Worst Gadget: Ninzu ear clips
A device that fits on the ear and is claimed to suppress appetite through acupressure, Ninzu is one of three such gadgets in three questionable companies run by a Baltimore man. Other ear clips promoted by Michael Metzger with similar claims are Auricle Clip and B-Trim. "The proven principles of acupuncture without needles! In just seconds your hunger pains disappear. You eat less, you lose weight quickly. . . It's safe and it works. We guarantee it. Wearing Ninzo for less than 3 hours a day will produce dramatic results." The FTC charges that claims for the three ear clips are false and misleading.

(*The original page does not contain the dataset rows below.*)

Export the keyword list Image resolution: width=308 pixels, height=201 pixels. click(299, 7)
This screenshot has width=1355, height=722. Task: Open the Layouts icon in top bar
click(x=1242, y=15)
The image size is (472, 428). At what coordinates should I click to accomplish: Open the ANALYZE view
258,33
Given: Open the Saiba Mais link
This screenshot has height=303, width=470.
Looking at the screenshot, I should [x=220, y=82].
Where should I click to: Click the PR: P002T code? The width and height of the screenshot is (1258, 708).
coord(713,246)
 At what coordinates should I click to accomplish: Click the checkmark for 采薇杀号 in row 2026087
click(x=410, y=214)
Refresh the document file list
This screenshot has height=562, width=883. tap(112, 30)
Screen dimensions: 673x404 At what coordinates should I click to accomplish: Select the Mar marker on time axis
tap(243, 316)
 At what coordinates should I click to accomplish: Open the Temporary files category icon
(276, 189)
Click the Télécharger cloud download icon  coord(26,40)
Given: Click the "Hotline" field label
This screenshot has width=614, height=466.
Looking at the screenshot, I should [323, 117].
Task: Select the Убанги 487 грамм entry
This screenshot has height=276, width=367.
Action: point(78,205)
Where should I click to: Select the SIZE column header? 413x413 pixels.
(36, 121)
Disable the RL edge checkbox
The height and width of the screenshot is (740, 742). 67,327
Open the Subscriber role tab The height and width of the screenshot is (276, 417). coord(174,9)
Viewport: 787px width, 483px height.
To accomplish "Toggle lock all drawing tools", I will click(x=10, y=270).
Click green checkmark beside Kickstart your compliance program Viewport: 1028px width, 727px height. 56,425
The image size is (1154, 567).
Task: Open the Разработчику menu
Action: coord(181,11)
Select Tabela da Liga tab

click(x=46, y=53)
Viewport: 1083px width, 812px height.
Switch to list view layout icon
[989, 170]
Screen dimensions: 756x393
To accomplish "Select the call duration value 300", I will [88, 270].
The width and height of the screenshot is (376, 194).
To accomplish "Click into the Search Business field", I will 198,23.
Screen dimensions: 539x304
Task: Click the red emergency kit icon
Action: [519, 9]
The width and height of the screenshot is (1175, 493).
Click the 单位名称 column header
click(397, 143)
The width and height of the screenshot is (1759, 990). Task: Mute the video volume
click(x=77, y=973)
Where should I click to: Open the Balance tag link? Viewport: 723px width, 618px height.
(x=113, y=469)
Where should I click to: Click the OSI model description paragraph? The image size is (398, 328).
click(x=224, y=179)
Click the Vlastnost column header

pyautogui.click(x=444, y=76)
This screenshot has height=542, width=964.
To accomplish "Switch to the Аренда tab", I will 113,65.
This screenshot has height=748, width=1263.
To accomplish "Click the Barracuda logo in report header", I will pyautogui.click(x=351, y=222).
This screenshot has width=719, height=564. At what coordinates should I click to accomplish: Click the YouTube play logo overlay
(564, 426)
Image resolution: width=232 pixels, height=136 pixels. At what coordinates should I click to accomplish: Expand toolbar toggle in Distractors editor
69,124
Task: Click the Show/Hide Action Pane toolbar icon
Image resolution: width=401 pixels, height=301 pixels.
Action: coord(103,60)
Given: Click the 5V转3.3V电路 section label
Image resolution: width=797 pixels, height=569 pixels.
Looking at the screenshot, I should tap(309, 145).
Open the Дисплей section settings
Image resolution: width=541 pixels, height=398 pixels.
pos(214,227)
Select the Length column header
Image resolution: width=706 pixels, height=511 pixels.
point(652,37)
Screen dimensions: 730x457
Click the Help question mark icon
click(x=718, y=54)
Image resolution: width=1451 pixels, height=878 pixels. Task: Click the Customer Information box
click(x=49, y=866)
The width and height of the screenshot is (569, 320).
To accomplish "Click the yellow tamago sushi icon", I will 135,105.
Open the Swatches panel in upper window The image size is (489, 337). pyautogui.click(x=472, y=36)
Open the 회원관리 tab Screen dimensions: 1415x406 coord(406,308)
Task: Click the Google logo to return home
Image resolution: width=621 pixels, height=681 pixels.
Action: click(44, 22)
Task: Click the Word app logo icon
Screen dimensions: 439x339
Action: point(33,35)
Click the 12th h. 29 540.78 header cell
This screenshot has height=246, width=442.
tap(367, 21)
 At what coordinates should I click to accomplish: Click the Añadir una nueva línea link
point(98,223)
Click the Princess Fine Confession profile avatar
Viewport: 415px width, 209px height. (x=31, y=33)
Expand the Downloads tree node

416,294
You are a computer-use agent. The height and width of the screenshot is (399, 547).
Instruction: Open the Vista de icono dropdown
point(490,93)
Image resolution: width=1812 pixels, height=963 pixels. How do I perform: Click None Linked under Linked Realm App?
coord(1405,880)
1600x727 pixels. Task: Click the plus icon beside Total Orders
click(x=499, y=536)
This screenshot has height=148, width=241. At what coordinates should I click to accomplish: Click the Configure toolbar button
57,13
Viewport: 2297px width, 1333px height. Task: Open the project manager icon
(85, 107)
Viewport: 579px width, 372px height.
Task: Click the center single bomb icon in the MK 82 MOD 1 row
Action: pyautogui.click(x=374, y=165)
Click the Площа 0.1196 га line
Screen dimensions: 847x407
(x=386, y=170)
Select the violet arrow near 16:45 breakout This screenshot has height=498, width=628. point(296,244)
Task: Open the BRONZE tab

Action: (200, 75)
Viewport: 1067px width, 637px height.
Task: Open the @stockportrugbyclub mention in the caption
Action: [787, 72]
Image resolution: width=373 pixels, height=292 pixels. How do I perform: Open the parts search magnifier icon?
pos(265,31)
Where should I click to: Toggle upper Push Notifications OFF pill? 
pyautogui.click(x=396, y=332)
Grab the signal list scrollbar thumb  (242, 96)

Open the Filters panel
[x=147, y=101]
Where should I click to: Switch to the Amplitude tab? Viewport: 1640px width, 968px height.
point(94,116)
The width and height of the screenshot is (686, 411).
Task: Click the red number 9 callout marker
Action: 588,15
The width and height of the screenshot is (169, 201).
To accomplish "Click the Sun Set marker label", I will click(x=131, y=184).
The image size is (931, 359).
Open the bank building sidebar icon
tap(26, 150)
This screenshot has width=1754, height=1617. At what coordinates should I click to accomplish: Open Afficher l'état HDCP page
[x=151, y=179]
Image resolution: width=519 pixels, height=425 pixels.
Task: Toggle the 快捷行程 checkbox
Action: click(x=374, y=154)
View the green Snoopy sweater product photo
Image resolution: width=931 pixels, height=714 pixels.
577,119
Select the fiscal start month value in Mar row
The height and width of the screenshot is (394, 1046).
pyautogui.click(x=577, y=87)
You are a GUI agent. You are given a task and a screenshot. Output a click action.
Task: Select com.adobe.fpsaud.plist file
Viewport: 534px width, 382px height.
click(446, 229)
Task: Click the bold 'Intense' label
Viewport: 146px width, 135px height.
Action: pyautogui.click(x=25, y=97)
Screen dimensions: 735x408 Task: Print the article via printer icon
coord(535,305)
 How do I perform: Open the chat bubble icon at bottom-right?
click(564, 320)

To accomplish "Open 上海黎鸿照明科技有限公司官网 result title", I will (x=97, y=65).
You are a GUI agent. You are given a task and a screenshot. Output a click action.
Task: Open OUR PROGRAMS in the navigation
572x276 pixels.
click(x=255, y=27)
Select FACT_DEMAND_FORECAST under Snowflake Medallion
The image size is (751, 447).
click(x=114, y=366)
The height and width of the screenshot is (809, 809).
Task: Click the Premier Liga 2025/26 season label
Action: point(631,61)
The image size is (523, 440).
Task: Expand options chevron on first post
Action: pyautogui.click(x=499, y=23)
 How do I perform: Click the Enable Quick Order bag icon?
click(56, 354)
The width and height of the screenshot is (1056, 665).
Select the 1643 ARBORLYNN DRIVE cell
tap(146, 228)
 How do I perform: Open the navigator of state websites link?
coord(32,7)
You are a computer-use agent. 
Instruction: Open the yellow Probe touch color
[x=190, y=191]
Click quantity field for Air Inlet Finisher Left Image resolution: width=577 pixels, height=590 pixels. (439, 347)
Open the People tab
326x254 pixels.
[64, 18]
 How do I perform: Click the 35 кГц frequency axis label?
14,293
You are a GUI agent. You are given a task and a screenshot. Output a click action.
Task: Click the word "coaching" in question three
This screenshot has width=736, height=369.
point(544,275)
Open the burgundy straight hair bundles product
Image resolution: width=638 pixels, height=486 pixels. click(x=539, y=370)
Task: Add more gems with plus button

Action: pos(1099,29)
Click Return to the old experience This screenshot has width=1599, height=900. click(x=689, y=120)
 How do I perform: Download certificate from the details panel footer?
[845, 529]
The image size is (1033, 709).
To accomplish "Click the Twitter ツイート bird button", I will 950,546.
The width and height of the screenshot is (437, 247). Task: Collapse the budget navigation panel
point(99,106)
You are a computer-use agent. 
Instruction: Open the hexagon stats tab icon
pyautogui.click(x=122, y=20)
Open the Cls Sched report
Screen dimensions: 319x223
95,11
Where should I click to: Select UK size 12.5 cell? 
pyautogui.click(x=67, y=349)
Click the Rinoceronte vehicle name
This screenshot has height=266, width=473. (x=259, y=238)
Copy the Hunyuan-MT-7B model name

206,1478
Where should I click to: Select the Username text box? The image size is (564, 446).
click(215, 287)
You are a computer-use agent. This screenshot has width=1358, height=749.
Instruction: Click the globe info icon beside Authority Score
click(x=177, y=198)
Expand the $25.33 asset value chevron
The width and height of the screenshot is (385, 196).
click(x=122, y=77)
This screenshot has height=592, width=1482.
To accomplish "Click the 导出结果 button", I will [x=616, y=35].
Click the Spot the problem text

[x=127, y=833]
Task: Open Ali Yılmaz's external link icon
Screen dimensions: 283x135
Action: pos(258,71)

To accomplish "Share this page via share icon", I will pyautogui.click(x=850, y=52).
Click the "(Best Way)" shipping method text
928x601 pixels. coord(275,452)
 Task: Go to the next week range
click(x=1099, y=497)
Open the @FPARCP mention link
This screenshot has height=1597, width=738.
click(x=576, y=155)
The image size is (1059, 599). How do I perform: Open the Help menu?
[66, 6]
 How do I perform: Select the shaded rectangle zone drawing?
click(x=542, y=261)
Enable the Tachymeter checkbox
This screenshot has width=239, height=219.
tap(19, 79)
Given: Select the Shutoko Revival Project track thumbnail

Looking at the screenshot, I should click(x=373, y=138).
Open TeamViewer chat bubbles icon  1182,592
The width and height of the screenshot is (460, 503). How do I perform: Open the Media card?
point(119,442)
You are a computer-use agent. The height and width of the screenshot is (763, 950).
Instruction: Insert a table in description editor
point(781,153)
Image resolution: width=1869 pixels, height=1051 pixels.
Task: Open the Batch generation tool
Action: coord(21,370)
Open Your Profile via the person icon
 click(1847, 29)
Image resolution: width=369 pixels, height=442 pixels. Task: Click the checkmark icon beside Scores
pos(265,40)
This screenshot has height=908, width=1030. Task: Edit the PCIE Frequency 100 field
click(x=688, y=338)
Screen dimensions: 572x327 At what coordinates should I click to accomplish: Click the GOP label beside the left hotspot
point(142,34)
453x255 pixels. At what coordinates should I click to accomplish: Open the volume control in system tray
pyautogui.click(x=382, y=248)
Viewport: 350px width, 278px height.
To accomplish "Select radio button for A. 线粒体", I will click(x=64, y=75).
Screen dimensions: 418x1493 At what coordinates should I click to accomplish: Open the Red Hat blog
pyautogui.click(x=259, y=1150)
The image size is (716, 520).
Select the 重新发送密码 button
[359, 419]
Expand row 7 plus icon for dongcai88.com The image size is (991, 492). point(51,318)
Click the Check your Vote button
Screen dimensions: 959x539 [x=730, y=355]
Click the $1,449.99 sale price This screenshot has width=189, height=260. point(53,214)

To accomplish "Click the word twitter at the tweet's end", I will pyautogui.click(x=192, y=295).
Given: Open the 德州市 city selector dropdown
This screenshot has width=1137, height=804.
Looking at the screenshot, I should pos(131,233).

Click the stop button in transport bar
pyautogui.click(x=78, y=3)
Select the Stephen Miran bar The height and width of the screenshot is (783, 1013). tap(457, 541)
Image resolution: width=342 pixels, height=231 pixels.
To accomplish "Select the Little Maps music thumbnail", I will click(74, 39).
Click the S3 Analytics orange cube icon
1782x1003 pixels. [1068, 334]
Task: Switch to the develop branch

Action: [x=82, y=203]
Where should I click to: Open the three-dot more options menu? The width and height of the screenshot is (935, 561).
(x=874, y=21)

Worst Product: Ephedrine-laced diet pills
Ephedrine is sold legally as a nasal decongestant, even when "asthma" pills are suggestively named Mini Thin. It avoids drug regulation entirely in the form of the Chinese herb ma huang. Two suspected deaths and 37 hospitalizations in Texas resulted in a temporary state ban on the popular ephedrine-containing diet pill Formula One. Herbalife's big weight loss seller Thermojetics, boasting the popular ingredient "Chinese Ma Huang," reportedly brings in 40 percent of the company's U.S. sales, about $70 million. Side effects of the drug are heart damage, stroke, increased blood pres-sure and seizures, especially when abused—and it's clear that diet pills often are abused. In the past two years, FDA reports some 330 adverse reactions to ephedrine-containing products, primarily ma huang, including about a dozen deaths.

 
Worst Claim: Gorayeb Hypnosis seminars
The worst claim of the year promises large, rapid weight loss upon at-tending a single two-hour Gorayeb hypnosis seminar. "You can expect results ranging from 30-60 Ibs. in 3 months to 120 Ibs. in one year." There's more, of course, "No willpower, no hunger, no dieting, just success. Using the power of hypnosis, you will lose unwanted cravings, eliminate the addiction to sweets and break the compulsive eating habit—once and for all. Stop having weight as an issue in your life." In related smoking-cessesation hypnosis seminars, Ronald Gorayeb claims participants will stop smoking without gaining any weight. The Federal Trade Commission called the Gorayeb claims false, misleading and in violation of the FTC Act.